▸ **Task**
Scan the listing and copy each line where the word "agent" is present.

▸ **Exercise materials**
◇ ◇ ◇ ◇ ◇ ◇ ◇

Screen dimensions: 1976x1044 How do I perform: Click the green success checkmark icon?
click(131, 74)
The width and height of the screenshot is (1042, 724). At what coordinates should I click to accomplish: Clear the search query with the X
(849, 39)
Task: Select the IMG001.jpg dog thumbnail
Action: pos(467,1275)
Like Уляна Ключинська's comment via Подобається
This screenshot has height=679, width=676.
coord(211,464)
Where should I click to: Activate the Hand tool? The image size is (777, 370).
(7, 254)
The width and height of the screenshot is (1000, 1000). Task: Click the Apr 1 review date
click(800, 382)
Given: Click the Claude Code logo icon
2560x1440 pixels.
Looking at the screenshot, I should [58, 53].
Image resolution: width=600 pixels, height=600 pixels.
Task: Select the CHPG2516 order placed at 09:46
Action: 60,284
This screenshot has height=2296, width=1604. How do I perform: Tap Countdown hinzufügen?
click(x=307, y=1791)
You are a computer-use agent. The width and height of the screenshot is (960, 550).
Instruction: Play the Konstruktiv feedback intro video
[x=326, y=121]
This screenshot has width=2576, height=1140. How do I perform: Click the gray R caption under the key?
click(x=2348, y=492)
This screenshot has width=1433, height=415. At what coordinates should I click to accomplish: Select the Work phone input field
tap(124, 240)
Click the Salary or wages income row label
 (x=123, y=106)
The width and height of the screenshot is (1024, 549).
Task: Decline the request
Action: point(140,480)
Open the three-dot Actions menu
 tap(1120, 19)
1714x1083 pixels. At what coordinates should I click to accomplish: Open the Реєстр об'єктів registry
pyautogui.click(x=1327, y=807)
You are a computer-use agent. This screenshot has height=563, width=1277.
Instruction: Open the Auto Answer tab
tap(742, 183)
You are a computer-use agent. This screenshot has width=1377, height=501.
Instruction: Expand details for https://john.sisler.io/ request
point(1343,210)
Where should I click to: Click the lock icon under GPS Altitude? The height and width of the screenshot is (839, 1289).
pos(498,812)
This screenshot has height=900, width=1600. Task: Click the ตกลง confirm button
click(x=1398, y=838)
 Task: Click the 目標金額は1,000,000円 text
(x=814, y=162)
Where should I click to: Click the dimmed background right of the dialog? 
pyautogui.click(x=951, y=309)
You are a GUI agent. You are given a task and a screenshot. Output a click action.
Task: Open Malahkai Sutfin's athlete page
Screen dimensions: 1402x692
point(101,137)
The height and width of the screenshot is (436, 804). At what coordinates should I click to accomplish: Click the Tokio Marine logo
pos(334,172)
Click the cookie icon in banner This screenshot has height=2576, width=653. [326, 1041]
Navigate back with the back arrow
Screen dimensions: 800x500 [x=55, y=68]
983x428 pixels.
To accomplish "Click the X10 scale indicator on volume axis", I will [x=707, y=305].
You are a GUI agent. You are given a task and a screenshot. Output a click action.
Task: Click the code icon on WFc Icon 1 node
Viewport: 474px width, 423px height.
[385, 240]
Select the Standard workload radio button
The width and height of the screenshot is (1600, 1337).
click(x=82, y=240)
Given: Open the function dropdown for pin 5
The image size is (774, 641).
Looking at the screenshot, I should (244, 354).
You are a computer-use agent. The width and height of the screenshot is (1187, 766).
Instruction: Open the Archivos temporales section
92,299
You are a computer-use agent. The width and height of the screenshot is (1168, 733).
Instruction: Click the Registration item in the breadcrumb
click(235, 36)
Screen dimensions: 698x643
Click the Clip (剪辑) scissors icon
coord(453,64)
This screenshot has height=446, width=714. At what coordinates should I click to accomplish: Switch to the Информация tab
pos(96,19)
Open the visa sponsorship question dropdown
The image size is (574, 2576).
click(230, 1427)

◇ ◇ ◇ ◇ ◇ ◇ ◇

▸ **Answer below**
You are a computer-use agent. The width and height of the screenshot is (960, 550).
You are a computer-use agent. This screenshot has height=563, width=1277.
You are a computer-use agent. This screenshot has width=1377, height=501.
You are a GUI agent. You are given a task and a screenshot. Output a click action.
You are a GUI agent. You are given a task and a screenshot. Output a click action.
You are a computer-use agent. The width and height of the screenshot is (1187, 766).
You are a computer-use agent. The width and height of the screenshot is (1168, 733).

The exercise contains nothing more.